Whether or not you consider yourself a religious or spiritual person, you might find that your sense of mindfulness or connection to the world might be stronger in the morning than it is at night, or particularly low during work hours. A new study out of the University of Connecticut examines how spirituality, or spiritual awareness, relies on the time of day. As it turns out, people tend to feel brighter and more spiritual in the morning — or whenever they’re meditating or praying — and less so during work or at night.

“What surprised us is how much people vary in awareness of God across the day and across activities,” Bradley Wright, associate professor of sociology at the University of Connecticut and a co-author of the study, said in the press release. “There is a complex interplay between spiritual awareness and the situation. Sometimes the situation you are in affects your spiritual awareness. Other times your spiritual awareness affects the situation you’re in.”

The researchers reviewed data from a study called SoulPulse, which retrieves information from participants’ smartphones and track how they went through their day. SoulPulse gave the participants 15-25 random questions every day, and there were some 2,439 people in the U.S. who were involved across two years. The study will be presented at the 110th Annual Meeting of the American Sociological Association (ASA).

They defined spiritual awareness as a self-reported connection to or awareness of God, a higher being, or even simply a larger sense or ideal. People who overworked themselves were more likely to have lower spiritual awareness; meanwhile, watching the news seemed to boost people’s spiritual awareness temporarily.

Various studies have examined how spirituality impacts physical and mental health. Some research shows that belonging to a religious group can boost your mental health, for example, noting that the social connection and comfort gleaned from believing in God helped people feel better. For many people, spiritual and religious leanings can help them cope with everyday struggles.

However, that’s not always the case: one 2013 study found that spiritual people actually tend to have more mental illness than non-spiritual people. Everyone is different, of course, and while spirituality may help some, it’s not therapeutic for others.
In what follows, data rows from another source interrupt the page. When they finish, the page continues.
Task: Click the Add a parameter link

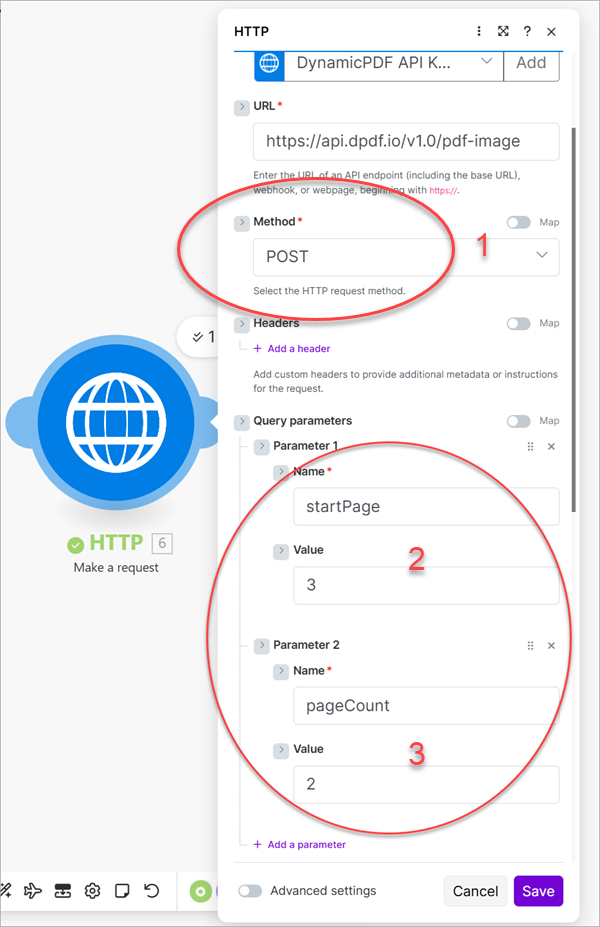Action: click(300, 845)
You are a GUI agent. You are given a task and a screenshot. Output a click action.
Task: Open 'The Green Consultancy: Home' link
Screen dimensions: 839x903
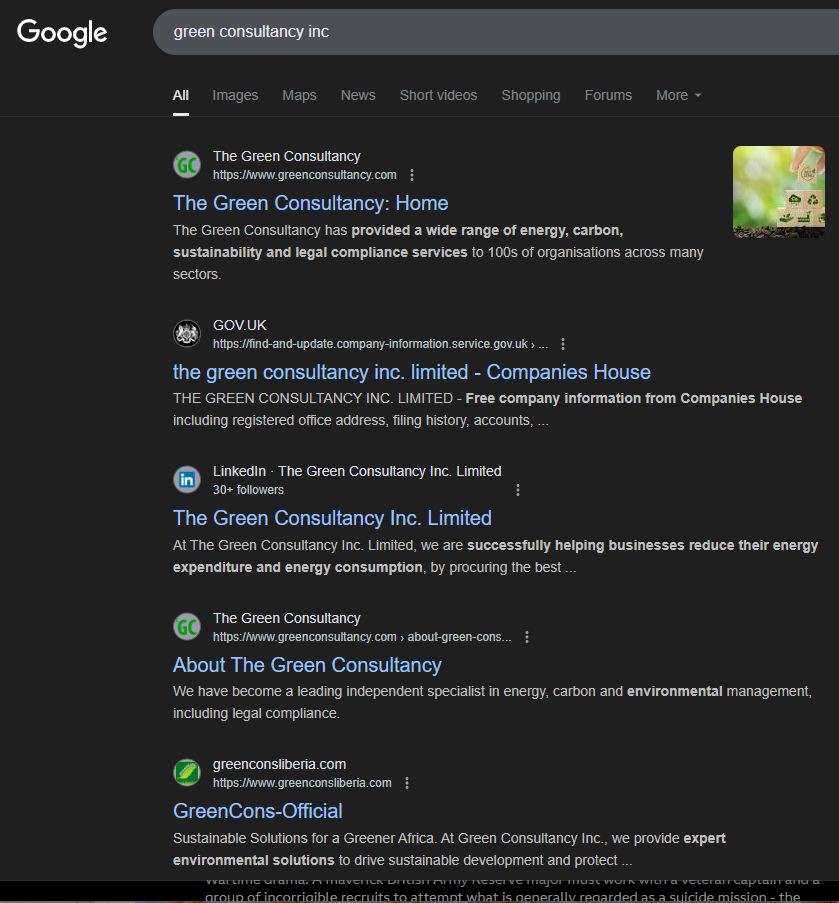310,203
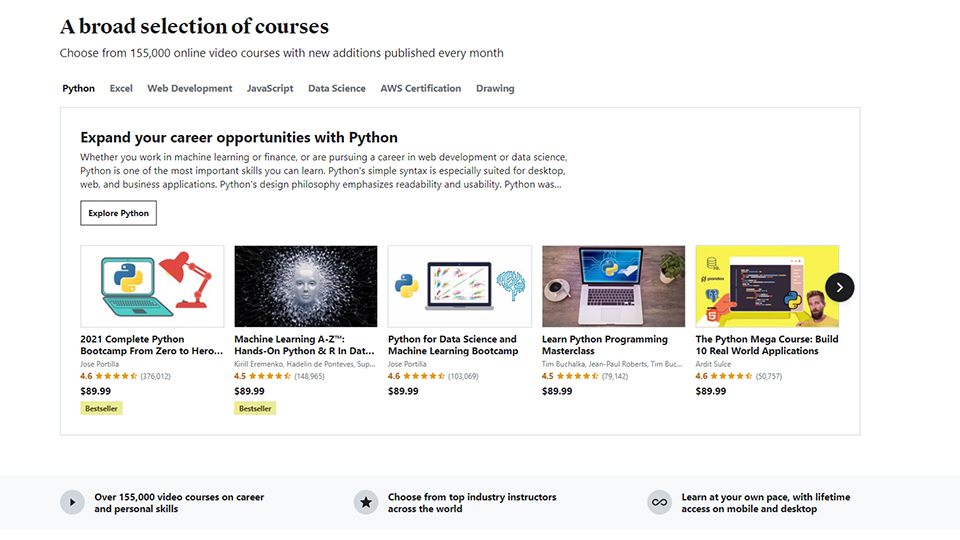Select the Web Development tab

(x=190, y=88)
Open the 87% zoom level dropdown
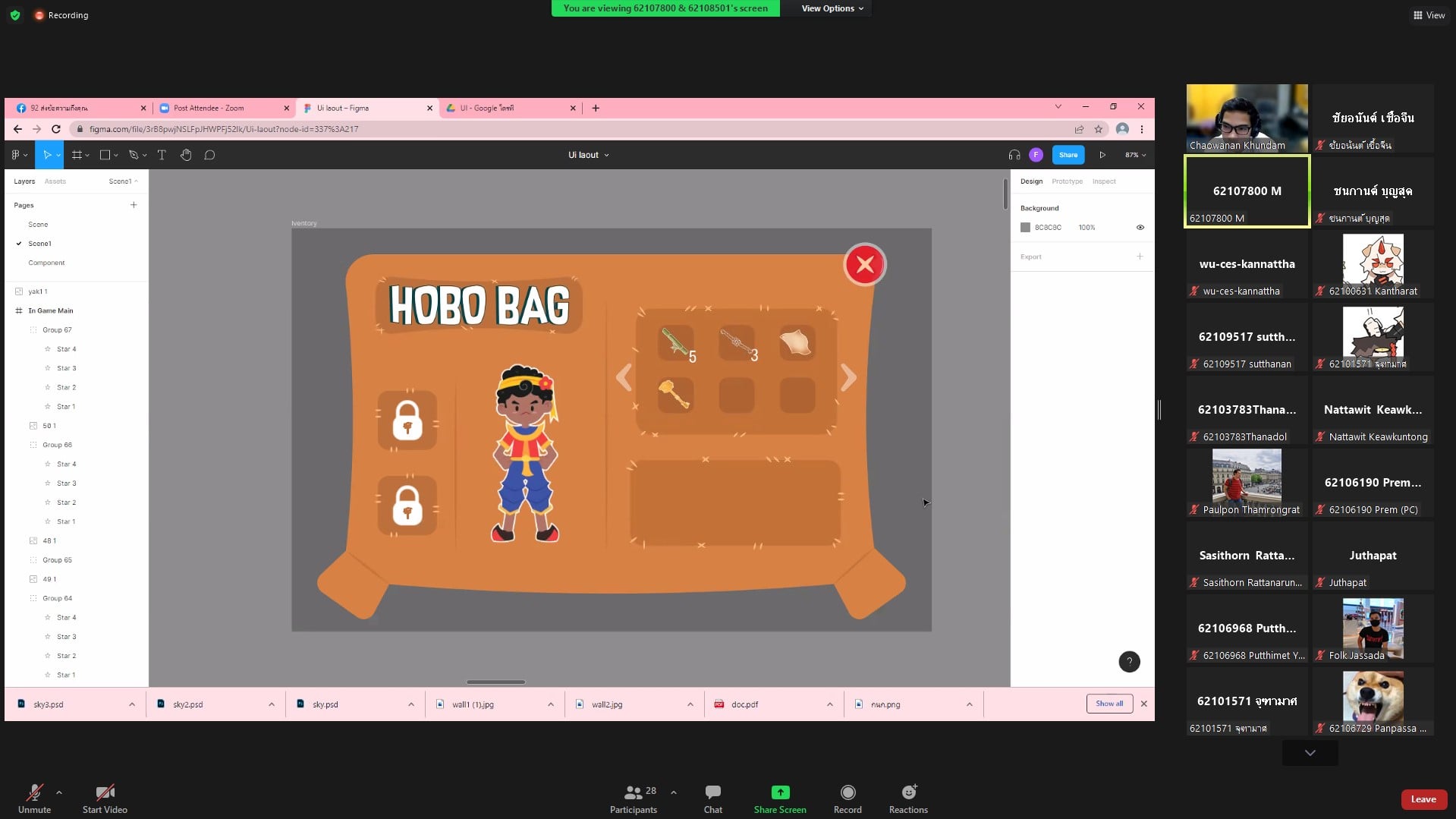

There is, however, scientific evidence that proves that meditation can have a positive impact on both physical and mental health. One study found that mindful meditation can help addicts stop smoking; another found that it can reduce stress, chronic pain, and migraines. Perhaps, then, the latest study can help you find the perfect time to meditate: in the morning, you might be more in tune with your mindfulness, and it might be a good time to meditate. In addition, during the work day when your mindfulness is low, taking a walk or a meditative break can help boost your morale.